Building approvals for new dwellings are on a downward trajectory, and industry experts are calling for practical action to ensure growth and productivity for the construction industry.
New data from the Australian Bureau of Statistics (ABS) shows Queensland’s dwelling approvals fell a whopping 14.6% in November; this has been attributed to a sharp decline in unit approvals, which saw a monthly change of -1.7%.
In the year to November, Queensland saw an 8.7% decline in new dwelling approvals.
Master Builders responds
Master Builders Queensland (MBA) CEO, Paul Bidwell, called the continuing decline in approvals statewide ‘alarming’ and urged immediate action.
“Queensland is already in the grips of a housing crisis – and the recent severe weather events in Far North Queensland and parts of the state’s South East have only added to the workload of our under-pressure building and construction industry,” said Bidwell.
“There is no doubt that the storm damage has added pressure to an already stretched workforce, and we expect that some of the property owners affected may be forced to wait around two years for their work to commence.”
Paul Bidwell, Master Builders
“This estimate is based on the length of time it took for work to commence in Townsville after the most recent flooding there a couple of years back, and the Halloween storms that lashed Springfield west of Brisbane in 2020.”
However, Bidwell said the underlying issue is the high cost of building new homes, both units and dwellings.
“That’s down to a combination of stubbornly high borrowing costs and still increasing costs of construction dragging down the demand for building or buying new homes,” he said.
“Homeowners are forced out of the market and developers can’t make unit projects stack up.”
However, Bidwell said that aside from the damage wrought by recent weather events, Queensland’s pipeline is stuffed, noting the massive program of health, Olympics and Paralympics, water infrastructure, and renewable energy projects that will continue to pressure supply chains and exert upward pressure on prices.
Recommendations to slice the red tape
Bidwell said streamlining the planning system – increasing the supply of residential lots and making the approval and construction of medium density unit projects faster and easier, would be one way to cut through the red tape.
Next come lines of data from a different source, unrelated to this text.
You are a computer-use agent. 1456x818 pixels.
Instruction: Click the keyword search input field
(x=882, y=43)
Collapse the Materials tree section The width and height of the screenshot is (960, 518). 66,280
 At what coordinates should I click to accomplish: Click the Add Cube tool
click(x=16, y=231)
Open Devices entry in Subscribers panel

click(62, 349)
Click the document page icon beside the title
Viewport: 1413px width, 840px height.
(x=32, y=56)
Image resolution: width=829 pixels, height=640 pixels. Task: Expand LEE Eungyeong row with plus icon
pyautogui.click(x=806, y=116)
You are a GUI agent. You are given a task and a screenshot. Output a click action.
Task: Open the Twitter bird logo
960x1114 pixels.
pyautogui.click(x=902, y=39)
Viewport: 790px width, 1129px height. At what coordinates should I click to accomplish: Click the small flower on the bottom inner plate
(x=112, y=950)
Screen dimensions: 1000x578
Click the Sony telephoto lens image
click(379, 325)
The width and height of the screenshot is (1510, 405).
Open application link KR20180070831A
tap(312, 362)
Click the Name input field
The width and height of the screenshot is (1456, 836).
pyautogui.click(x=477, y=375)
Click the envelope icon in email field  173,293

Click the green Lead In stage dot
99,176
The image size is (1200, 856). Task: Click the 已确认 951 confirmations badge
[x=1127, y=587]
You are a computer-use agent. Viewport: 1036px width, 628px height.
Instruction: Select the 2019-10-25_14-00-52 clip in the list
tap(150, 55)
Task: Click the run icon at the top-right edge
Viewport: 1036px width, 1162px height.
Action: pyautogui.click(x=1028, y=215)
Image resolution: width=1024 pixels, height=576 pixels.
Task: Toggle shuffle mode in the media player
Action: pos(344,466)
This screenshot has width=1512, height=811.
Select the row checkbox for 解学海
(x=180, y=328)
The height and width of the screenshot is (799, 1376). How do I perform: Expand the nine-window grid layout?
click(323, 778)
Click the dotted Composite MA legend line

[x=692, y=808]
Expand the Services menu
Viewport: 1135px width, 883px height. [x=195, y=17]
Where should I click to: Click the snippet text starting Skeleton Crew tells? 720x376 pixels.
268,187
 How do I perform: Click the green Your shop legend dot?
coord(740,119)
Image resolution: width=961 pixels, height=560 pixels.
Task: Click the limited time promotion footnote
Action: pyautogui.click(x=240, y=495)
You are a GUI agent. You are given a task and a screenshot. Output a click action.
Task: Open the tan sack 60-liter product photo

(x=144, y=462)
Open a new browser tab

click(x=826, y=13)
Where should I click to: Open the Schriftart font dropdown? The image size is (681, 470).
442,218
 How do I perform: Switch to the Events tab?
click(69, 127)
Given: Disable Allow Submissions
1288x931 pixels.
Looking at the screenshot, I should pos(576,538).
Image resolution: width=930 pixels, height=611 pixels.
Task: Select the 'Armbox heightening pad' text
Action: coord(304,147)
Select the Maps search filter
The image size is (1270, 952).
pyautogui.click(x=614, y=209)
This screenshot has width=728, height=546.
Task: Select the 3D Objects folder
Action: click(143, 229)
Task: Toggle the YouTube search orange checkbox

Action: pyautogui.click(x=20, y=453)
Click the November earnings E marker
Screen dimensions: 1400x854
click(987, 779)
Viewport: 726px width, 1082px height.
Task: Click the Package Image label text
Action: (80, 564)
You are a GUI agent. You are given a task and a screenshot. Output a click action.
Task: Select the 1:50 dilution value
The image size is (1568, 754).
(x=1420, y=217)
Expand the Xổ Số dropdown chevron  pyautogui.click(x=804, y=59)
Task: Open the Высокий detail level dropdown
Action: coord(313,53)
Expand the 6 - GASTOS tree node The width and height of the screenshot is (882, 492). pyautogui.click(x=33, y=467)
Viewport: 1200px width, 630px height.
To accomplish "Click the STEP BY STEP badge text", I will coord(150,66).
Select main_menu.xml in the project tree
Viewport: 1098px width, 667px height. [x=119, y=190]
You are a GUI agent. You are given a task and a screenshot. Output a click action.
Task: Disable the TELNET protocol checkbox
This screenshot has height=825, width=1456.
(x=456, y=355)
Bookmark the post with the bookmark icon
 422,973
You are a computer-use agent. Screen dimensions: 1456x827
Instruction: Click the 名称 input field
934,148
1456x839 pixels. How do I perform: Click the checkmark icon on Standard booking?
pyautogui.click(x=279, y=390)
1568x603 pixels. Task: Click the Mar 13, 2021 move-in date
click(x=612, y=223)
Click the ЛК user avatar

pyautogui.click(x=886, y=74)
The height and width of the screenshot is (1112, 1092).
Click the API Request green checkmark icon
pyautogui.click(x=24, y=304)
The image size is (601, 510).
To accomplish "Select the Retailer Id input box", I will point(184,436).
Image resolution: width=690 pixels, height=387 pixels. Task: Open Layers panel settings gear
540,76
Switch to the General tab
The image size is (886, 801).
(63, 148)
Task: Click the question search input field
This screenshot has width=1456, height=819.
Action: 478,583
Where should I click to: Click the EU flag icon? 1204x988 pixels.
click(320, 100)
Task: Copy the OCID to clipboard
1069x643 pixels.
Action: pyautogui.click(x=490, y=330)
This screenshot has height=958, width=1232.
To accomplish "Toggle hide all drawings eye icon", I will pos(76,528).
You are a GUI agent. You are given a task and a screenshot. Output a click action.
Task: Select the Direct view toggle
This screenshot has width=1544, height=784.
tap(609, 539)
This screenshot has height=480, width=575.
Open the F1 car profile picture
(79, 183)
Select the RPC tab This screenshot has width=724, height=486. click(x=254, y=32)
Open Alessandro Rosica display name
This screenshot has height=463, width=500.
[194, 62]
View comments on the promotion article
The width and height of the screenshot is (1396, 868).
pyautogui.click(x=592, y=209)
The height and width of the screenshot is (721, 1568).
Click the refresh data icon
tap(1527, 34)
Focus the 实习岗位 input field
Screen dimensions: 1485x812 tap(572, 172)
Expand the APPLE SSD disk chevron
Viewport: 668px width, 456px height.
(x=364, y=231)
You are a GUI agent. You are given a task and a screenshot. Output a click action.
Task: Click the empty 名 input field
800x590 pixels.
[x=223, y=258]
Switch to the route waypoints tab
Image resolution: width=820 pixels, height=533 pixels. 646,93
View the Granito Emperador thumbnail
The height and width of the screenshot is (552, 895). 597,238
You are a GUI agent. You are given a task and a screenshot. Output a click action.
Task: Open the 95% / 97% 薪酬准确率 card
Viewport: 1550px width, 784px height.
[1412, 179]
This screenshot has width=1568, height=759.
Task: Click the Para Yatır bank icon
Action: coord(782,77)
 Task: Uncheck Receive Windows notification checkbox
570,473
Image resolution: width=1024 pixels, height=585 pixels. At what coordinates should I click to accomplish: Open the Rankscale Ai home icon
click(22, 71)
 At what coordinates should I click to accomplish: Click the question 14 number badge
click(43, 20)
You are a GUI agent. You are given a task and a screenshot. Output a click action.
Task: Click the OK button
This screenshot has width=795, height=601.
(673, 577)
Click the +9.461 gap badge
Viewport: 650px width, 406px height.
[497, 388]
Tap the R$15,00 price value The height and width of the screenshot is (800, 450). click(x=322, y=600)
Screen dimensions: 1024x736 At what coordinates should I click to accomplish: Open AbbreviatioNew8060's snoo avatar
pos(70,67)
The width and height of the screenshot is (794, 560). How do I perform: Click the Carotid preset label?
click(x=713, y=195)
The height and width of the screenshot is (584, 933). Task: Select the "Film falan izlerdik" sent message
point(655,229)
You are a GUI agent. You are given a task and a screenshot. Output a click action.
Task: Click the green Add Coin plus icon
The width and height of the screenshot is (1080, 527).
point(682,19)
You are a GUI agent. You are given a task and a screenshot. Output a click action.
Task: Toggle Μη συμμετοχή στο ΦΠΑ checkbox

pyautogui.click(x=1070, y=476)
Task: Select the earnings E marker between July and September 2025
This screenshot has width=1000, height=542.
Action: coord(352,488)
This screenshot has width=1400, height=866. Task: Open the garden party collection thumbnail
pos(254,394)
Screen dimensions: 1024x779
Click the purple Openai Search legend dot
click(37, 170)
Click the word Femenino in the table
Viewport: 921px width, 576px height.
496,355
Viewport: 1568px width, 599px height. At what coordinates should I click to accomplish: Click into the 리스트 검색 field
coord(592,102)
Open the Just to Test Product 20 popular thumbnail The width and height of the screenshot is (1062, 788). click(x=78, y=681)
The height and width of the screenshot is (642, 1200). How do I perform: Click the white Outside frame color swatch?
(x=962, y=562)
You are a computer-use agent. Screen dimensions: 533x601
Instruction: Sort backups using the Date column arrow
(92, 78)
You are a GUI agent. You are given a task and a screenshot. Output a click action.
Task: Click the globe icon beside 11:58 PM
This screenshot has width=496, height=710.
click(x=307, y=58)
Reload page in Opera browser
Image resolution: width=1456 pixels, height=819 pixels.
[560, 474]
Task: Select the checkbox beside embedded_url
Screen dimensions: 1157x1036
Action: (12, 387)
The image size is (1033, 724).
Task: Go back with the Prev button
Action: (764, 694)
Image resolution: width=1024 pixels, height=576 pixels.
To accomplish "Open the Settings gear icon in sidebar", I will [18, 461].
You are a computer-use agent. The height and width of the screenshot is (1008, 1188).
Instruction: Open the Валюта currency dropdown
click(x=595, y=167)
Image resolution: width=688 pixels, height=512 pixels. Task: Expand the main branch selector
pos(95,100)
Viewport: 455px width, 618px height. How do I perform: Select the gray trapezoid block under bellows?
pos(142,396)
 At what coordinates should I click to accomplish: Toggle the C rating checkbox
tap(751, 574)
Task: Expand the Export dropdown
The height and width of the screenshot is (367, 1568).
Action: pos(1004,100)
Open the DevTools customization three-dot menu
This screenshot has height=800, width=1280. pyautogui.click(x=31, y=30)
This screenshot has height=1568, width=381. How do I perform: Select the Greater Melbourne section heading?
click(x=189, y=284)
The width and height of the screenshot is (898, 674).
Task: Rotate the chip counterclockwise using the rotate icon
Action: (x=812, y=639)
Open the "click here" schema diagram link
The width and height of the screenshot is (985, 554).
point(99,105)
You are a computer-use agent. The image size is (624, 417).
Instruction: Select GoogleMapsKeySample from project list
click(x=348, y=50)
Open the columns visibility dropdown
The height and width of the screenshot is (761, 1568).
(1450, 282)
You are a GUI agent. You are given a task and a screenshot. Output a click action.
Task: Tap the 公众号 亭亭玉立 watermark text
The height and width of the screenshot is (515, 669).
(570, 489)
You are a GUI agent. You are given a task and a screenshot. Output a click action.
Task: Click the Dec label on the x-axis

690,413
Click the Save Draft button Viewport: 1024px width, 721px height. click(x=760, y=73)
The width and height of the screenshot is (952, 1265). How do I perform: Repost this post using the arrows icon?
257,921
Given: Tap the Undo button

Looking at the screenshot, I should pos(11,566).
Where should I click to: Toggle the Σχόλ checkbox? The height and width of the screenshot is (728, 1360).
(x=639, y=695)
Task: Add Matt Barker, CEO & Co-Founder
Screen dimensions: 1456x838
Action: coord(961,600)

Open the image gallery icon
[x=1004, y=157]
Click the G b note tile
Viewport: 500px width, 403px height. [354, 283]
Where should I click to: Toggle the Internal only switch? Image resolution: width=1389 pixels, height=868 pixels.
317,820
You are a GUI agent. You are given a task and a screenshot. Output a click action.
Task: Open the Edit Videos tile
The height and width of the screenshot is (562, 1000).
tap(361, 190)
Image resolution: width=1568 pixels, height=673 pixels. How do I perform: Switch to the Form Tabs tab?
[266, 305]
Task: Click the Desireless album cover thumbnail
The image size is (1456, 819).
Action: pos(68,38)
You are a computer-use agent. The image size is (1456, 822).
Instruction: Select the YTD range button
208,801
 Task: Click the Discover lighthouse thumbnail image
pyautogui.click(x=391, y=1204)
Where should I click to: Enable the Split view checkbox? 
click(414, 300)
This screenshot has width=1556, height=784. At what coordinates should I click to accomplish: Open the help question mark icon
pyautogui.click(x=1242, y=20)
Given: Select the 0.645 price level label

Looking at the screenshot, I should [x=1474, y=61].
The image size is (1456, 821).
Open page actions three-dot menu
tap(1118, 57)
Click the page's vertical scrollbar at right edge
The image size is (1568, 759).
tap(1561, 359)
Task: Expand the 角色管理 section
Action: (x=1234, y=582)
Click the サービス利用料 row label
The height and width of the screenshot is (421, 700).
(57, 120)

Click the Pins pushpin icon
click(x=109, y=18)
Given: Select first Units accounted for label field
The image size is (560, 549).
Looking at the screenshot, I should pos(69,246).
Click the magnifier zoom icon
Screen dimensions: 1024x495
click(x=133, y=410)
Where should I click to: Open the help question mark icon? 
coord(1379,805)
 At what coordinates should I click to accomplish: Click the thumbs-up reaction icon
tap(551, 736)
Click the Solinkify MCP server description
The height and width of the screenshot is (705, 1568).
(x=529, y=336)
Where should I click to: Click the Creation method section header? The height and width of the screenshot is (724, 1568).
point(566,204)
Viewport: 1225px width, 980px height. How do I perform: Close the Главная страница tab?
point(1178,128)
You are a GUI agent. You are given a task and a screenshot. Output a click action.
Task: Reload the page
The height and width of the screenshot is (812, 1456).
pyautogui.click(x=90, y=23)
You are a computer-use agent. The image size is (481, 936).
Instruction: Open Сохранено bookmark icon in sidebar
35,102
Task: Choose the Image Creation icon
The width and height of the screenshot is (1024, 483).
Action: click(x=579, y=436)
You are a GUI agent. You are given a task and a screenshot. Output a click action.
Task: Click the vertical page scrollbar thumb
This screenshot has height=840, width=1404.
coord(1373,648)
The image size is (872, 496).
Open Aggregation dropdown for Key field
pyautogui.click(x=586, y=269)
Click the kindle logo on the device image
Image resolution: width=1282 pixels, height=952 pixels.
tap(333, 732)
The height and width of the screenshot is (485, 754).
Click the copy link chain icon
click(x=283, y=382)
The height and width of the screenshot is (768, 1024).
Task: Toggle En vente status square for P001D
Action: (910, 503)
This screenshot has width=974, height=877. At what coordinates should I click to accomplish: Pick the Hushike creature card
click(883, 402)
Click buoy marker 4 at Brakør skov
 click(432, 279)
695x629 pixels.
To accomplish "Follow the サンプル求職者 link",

“Reducing unnecessary red tape for builders will help reduce costs – for example, project trust accounts which do not work, excessive requirements of the QBCC, and changes to the National Construction Code where a net benefit to consumers hasn’t been identified,” he said.
As far as improving productivity across the industry, Bidwell said Master Builders has called on the Queensland Government to assist small business in improving their software.
“We have also called on the Queensland Government to establish a ‘Construction Innovation Centre’ in Queensland to support residential builders to transition to better building practices,” he said.
“Transforming construction to incorporate prefabricated building components would reduce construction time on site, which will reduce the cost.
“We’re hopeful that the state government’s decision last November to double the first homeowner grant will stimulate demand for new homes.”